GOAL OF THE EXERCISE: Word for word, copy the lines from the one with "Instruction: Click the" to the last line of the data below, counting both, and keep every picture out.

(Stored entries)
━━━━━━━━━━━━━━━━━━━━

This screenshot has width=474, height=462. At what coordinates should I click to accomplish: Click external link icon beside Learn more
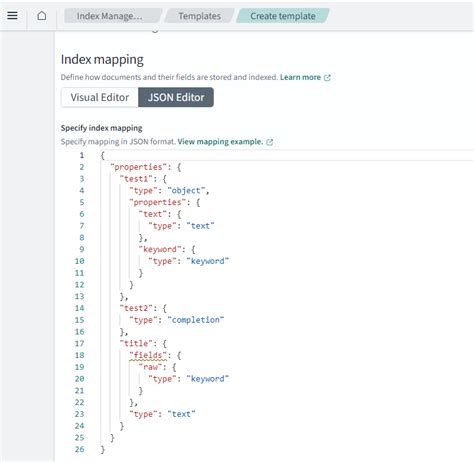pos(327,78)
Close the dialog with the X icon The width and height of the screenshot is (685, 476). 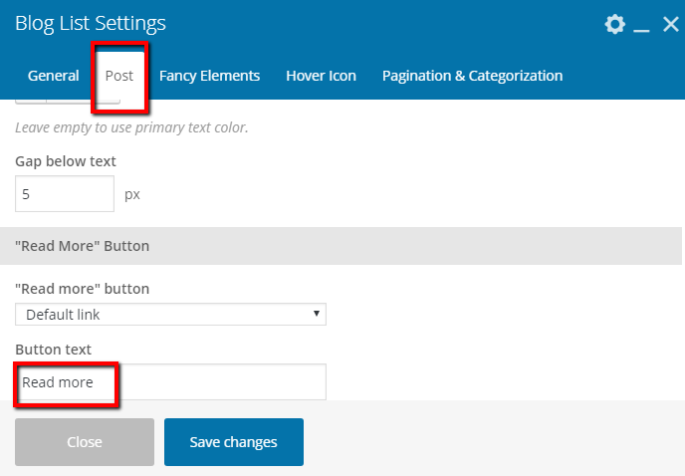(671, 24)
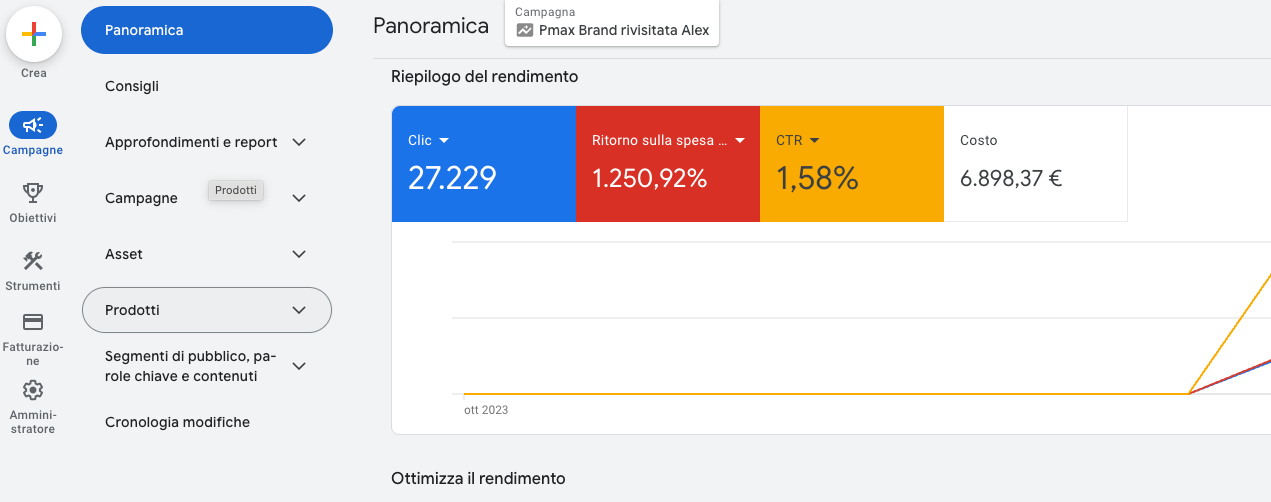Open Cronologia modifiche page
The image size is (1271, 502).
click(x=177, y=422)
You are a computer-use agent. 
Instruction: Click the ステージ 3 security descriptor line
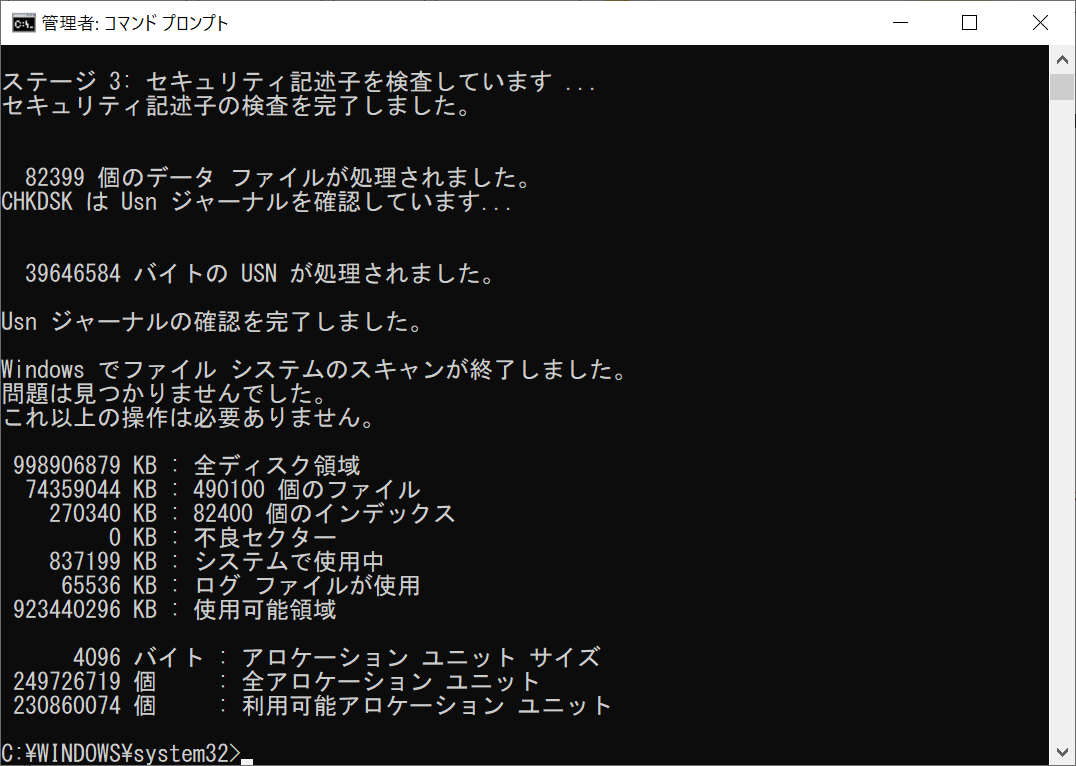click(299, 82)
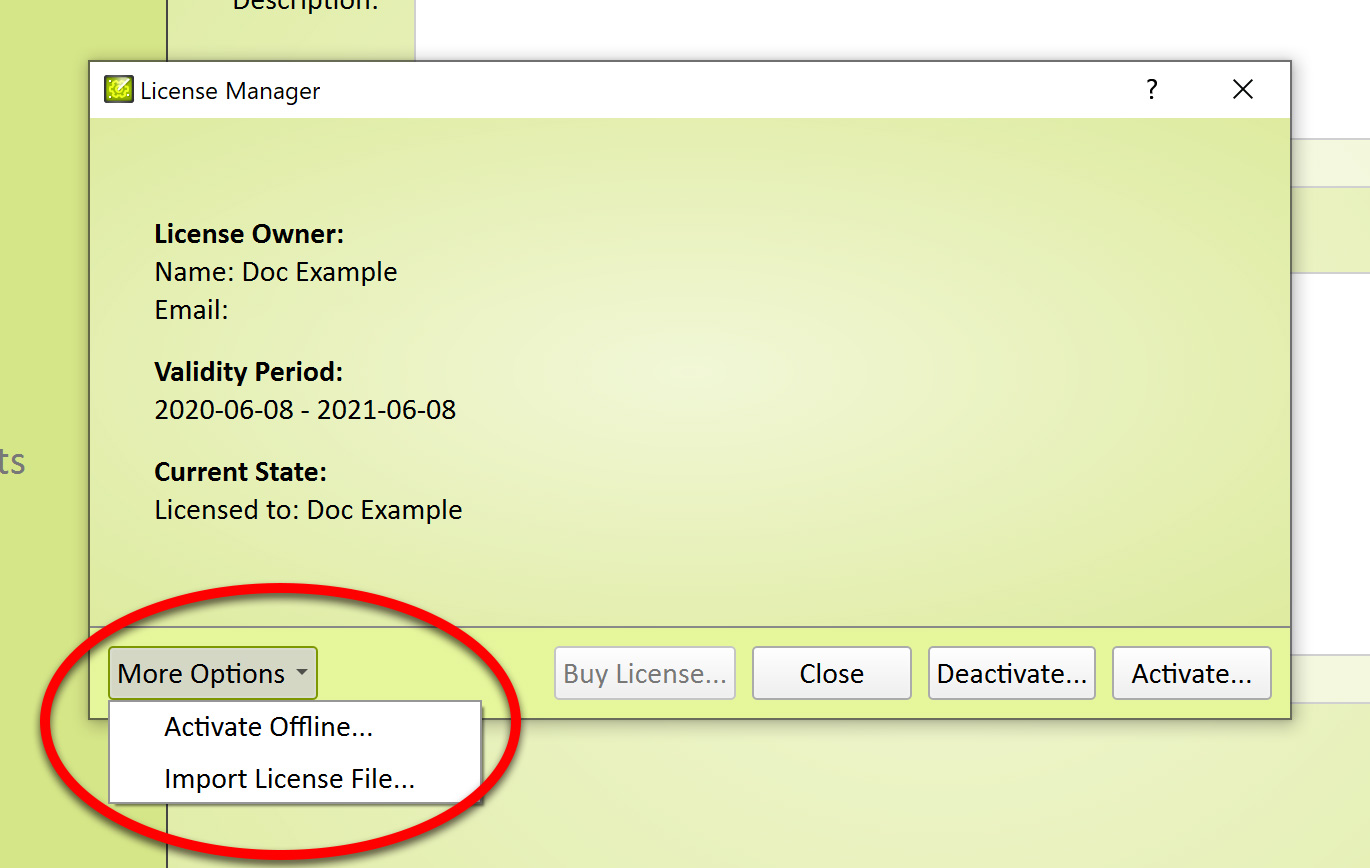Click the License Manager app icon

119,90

━━━━━━━━━━━━━━━━━━━━

EXPECTED ANSWER:
Instruction: Click the ステージ 3 security descriptor line
click(299, 82)
Click the License Manager app icon

119,90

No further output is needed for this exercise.